### [Task instructions]
Show me each line of the listing below where the word "Privacy" appears.

### [Recorded data]
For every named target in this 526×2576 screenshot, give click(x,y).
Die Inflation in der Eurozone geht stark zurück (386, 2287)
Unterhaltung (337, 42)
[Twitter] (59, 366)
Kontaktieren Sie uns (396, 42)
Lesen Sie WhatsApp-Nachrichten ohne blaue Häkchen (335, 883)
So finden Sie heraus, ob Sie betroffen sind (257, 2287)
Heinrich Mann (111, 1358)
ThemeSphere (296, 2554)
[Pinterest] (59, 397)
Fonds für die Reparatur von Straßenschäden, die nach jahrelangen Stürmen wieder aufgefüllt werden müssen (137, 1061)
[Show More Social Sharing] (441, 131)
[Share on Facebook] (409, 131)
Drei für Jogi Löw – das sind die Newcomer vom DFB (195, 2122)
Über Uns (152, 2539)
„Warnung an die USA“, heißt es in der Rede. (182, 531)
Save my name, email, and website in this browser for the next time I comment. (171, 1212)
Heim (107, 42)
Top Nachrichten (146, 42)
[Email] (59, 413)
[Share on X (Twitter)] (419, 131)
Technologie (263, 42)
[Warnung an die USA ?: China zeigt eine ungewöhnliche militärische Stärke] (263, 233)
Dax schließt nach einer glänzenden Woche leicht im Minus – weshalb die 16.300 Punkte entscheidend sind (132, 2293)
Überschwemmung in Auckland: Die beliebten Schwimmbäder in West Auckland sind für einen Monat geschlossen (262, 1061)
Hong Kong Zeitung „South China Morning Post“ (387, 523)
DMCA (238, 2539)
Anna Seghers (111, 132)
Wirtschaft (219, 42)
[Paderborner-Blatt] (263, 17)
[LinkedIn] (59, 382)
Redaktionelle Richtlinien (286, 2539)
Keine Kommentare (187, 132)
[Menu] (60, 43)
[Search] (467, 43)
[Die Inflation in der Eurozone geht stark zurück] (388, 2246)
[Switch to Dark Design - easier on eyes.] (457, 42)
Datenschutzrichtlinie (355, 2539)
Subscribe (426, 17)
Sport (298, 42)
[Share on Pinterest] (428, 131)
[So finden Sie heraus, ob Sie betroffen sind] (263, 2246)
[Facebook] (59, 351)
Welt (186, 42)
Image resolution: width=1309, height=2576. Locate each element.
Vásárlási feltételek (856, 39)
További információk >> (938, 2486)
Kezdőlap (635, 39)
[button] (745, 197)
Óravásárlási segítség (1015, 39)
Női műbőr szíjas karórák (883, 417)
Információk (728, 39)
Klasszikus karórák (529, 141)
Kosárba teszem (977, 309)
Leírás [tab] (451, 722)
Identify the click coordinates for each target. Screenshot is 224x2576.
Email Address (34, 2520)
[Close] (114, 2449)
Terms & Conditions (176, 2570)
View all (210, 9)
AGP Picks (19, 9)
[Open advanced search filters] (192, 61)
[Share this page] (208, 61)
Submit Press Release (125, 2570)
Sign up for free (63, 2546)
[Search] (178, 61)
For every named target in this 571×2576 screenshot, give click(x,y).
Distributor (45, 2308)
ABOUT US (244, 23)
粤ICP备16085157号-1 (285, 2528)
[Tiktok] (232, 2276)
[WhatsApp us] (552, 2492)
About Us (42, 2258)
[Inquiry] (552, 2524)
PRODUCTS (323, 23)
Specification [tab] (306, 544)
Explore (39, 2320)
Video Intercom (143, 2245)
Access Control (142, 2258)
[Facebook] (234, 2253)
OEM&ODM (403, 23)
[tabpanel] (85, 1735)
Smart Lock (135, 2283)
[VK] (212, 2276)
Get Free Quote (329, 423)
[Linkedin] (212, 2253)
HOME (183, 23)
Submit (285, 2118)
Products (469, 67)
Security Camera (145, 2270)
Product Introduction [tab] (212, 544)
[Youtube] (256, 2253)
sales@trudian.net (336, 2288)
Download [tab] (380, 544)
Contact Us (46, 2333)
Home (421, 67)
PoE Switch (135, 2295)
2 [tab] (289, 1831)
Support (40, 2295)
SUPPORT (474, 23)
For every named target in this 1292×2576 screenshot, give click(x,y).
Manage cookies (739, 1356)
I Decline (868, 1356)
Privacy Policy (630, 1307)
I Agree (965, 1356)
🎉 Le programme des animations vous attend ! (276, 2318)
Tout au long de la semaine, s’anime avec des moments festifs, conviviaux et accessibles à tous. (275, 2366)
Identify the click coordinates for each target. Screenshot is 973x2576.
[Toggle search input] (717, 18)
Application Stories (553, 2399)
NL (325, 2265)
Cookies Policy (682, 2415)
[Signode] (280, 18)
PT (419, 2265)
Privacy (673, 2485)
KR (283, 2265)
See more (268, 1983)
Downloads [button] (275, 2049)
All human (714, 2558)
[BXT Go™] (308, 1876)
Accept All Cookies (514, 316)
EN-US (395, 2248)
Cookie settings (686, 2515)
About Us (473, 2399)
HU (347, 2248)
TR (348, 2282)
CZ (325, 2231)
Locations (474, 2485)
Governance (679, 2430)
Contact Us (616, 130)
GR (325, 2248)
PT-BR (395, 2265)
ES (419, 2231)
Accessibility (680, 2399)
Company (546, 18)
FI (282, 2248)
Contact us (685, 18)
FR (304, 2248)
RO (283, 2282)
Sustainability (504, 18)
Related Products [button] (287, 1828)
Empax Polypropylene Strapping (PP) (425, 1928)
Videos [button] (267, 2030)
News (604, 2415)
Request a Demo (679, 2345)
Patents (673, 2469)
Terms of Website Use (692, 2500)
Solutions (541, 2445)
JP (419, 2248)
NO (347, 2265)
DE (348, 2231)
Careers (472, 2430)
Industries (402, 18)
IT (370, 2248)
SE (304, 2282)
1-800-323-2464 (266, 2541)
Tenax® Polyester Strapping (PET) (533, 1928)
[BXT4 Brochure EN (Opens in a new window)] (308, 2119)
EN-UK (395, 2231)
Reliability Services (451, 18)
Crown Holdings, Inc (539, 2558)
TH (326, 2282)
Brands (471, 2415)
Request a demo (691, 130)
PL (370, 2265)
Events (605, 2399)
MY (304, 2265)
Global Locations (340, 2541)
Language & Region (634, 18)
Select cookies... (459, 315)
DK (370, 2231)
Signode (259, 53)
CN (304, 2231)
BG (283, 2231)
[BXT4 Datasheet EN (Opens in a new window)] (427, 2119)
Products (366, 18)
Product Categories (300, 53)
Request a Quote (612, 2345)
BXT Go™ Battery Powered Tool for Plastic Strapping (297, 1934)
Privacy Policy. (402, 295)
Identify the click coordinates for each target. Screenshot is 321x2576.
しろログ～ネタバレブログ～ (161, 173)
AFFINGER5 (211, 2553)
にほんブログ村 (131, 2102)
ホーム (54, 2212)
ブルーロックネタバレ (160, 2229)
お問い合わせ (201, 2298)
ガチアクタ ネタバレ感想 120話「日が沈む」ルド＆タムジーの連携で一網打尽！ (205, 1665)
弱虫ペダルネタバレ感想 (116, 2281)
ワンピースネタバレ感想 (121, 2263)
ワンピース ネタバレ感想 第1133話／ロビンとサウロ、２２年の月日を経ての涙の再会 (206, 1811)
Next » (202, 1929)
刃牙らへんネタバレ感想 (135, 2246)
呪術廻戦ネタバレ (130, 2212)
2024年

### [Exercise response]
Privacy Policy (630, 1307)
Privacy (673, 2485)
Privacy Policy. (402, 295)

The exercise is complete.